Murtaugh wrote that "Keilar decided that she would claim moral superiority and declare humor off limits, while dishonestly suggesting that the president and his campaign were laughing at the people who were dying of COVID-19."
"The whole thing was a reminder that I needed to anticipate their partisanship more and treat them as though they were the political opposition, because they clearly were," Murtaugh concluded.
Then there was CNN anchor Jim Sciutto, a former Obama administration official, a fact Murtaugh liked to remind CNN viewers about. "Every time I appeared on his show, he attacked aggressively from the very first word. He quite clearly viewed me as a political adversary and conducted interviews in what I felt was a condescending and accusatory manner." (Alex Christy captured it for NewsBusters.)
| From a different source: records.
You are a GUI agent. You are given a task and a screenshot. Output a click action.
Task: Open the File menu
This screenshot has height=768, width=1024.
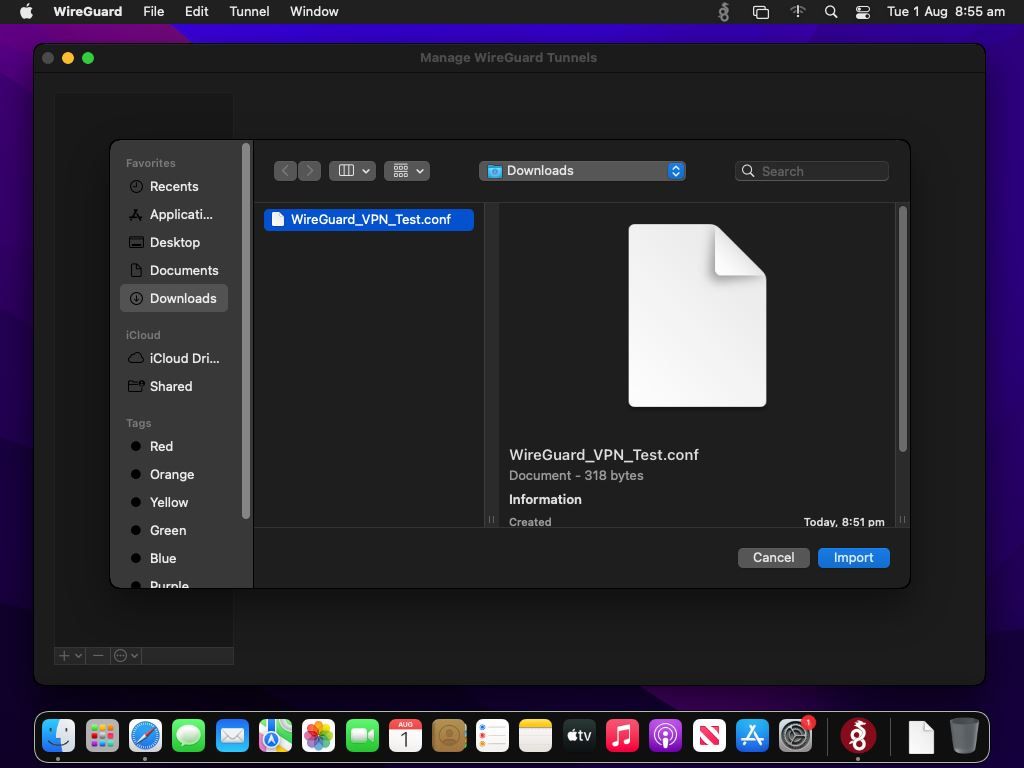(153, 11)
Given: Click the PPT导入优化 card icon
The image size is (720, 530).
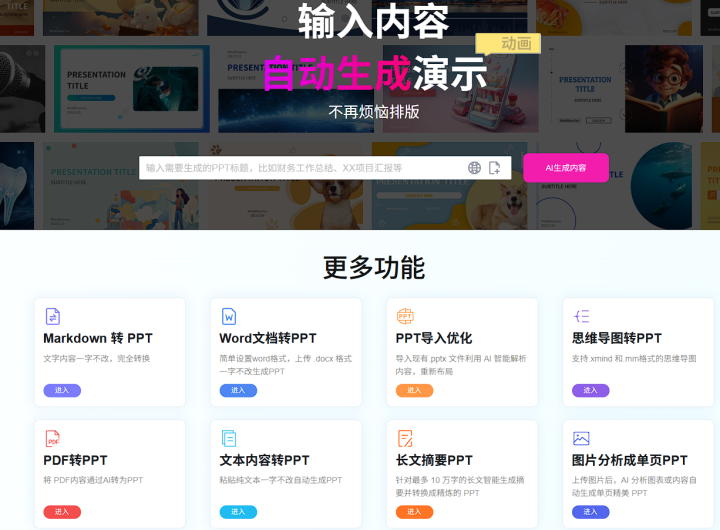Looking at the screenshot, I should coord(405,316).
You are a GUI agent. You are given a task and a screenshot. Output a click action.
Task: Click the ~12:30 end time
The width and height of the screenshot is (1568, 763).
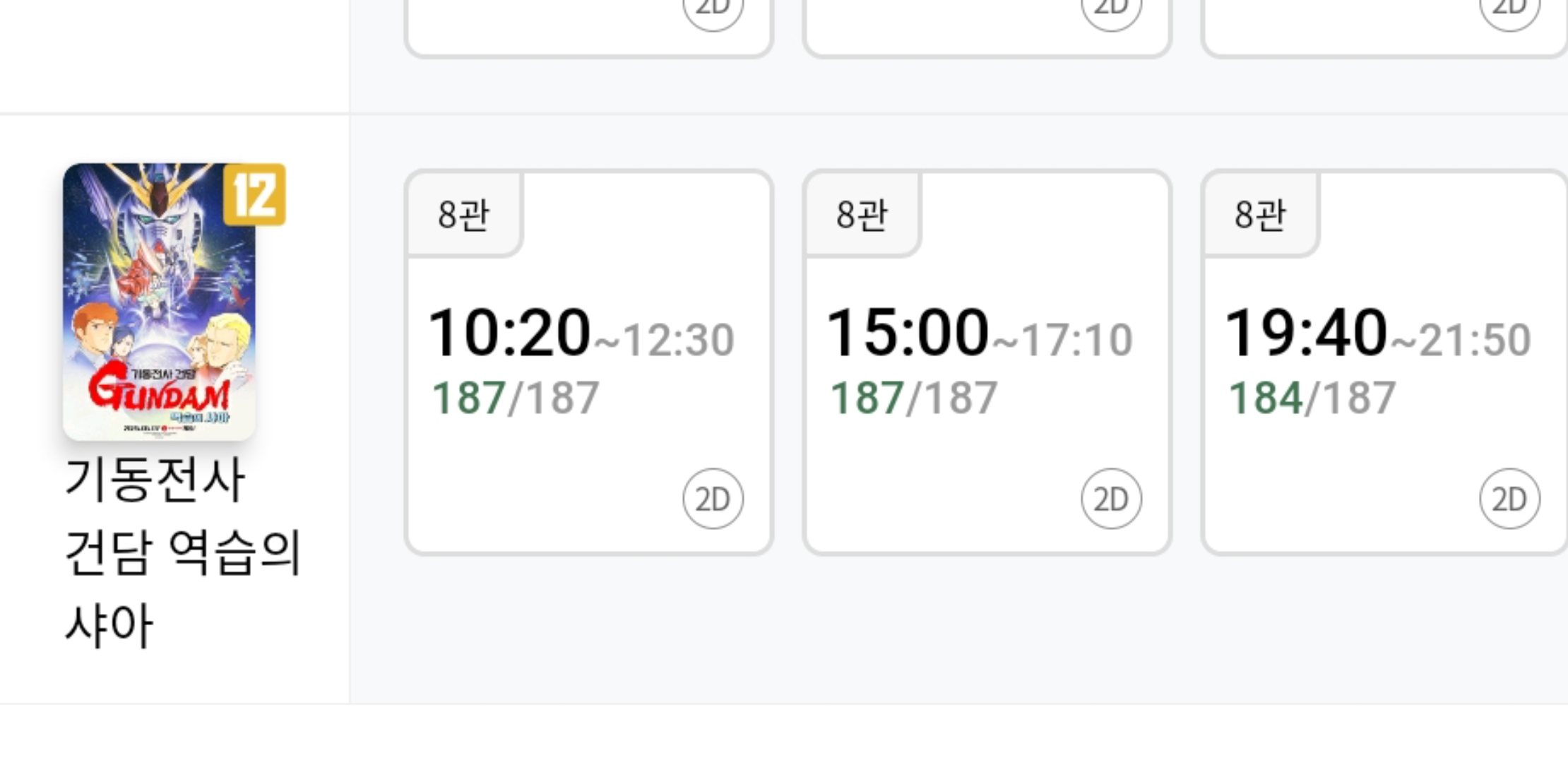[665, 341]
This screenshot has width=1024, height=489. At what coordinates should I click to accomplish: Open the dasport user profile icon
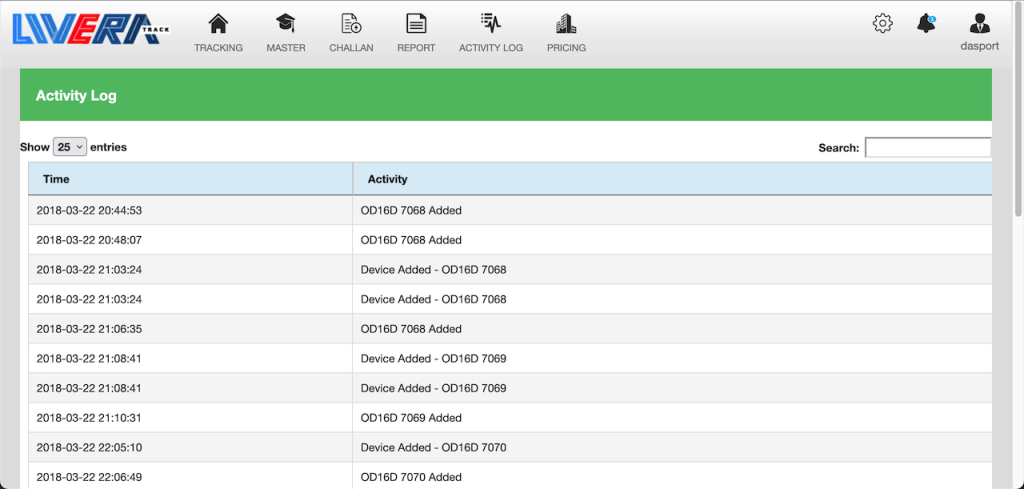(x=979, y=24)
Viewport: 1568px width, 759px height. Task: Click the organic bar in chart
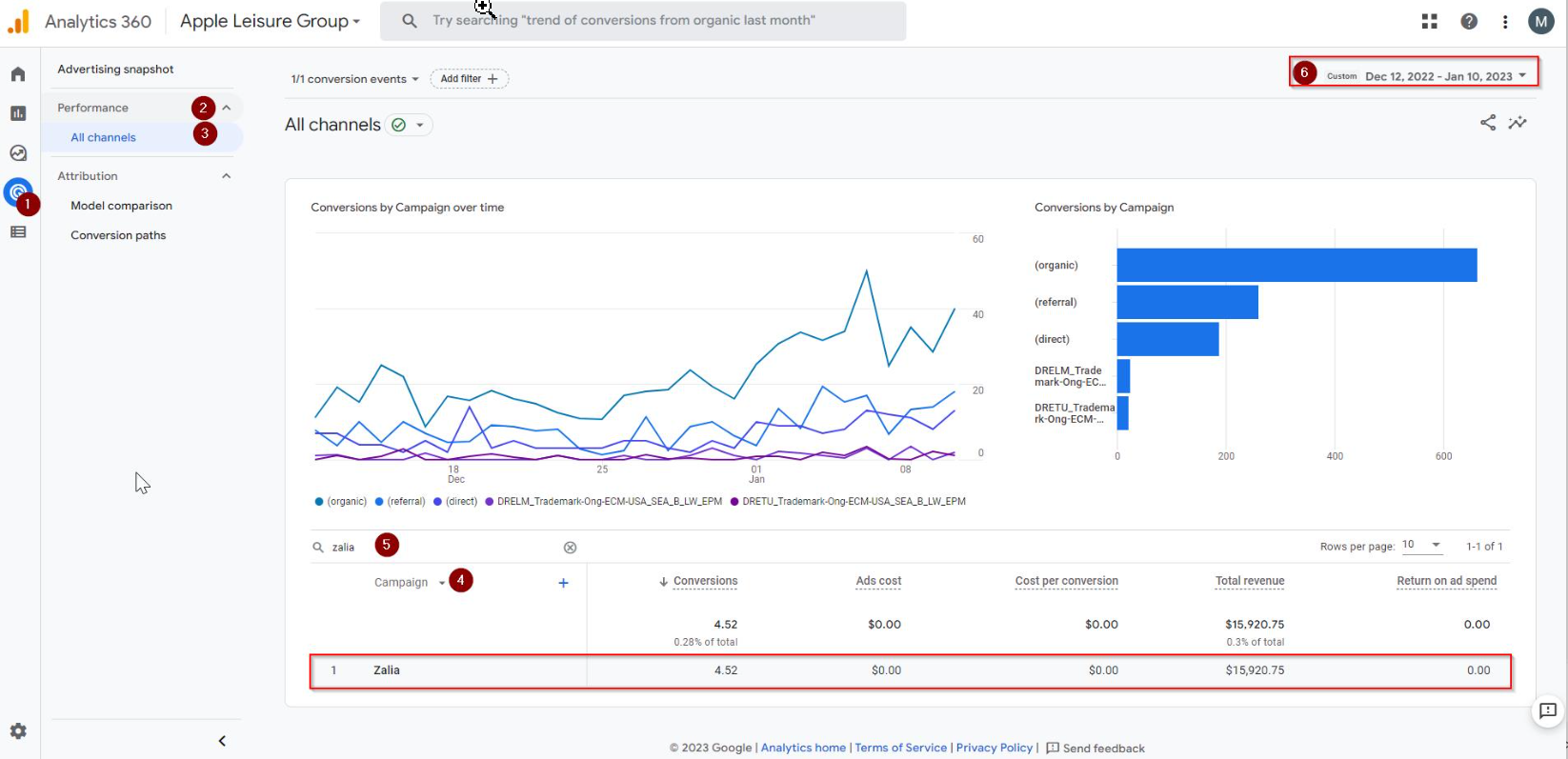(x=1296, y=265)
"One day in August 2020, I appeared on his show, and he repeatedly asked me if President Trump accepted responsibility for all the American deaths attributable to COVID-19. This, obviously, was an unanswerable question in a political sense, which is exactly why he asked it," he recalled.
"If I said that the president did accept responsibility, then I would have agreed with the false narrative that Trump was responsible for the effects of a virus that came from China. Additionally, I’d have handed CNN the very soundbite it was looking for," he wrote. "If I said he did not accept responsibility, it might sound callous and inconsistent, because we were simultaneously looking for credit for the president’s overall response to the pandemic, and so we would be wanting the good without taking the bad."
Murtaugh explained that "any observer could see clearly that CNN’s goal was not to be a mere journalistic outlet covering current events, but that it wanted to be an active participant in the political campaign."
In October of 2020, Murtaugh wrote, he was scheduled to do an interview with MSNBC’s Katy Tur, but they "demanded" he wear a mask during the live shot.
"Mind you, it was a bright and sunny day, and I was standing outside, easily more than six feet away from any crew the network could have been concerned about. Tur herself was in a studio somewhere else. After it was confirmed that the mask was a condition of the live shot, I huddled over the phone with some of the campaign team back in Virginia to discuss whether I should proceed. As a group we decided that it was better to participate in the hit than to skip it, so I went through with it," he wrote.
Murtaugh recounted that Tur cited the names of people who had recently died from COVID in order to criticize a tweet Trump had sent that said, "Don’t be afraid of COVID. Don’t let it dominate your life." (She started with video of Amanda Kloots, whose husband died from the disease, calling Trump "beyond hurtful.")
"That wasn’t journalism. It was the ghoulish exploitation of the deaths of real people so that Katy Tur could thrill the MSNBC audience by attacking someone from the Trump campaign. It was juvenile and a bad-faith effort to specifically blame one person—President Trump—for deaths caused by a global pandemic that began in China," Murtaugh wrote.
Not every cable-news host was thoroughly hostile. Murtaugh said then-CNN host Chris Cuomo came across as sincere when he told the Trump spokesperson, "I respect your effort because that’s the game," after a fiery interview in which Murtaugh mocked the anchor’s infamous on-air COVID antics with his brother Andrew, then governor of New York. Nick Fondacaro wrote about one of those interactions.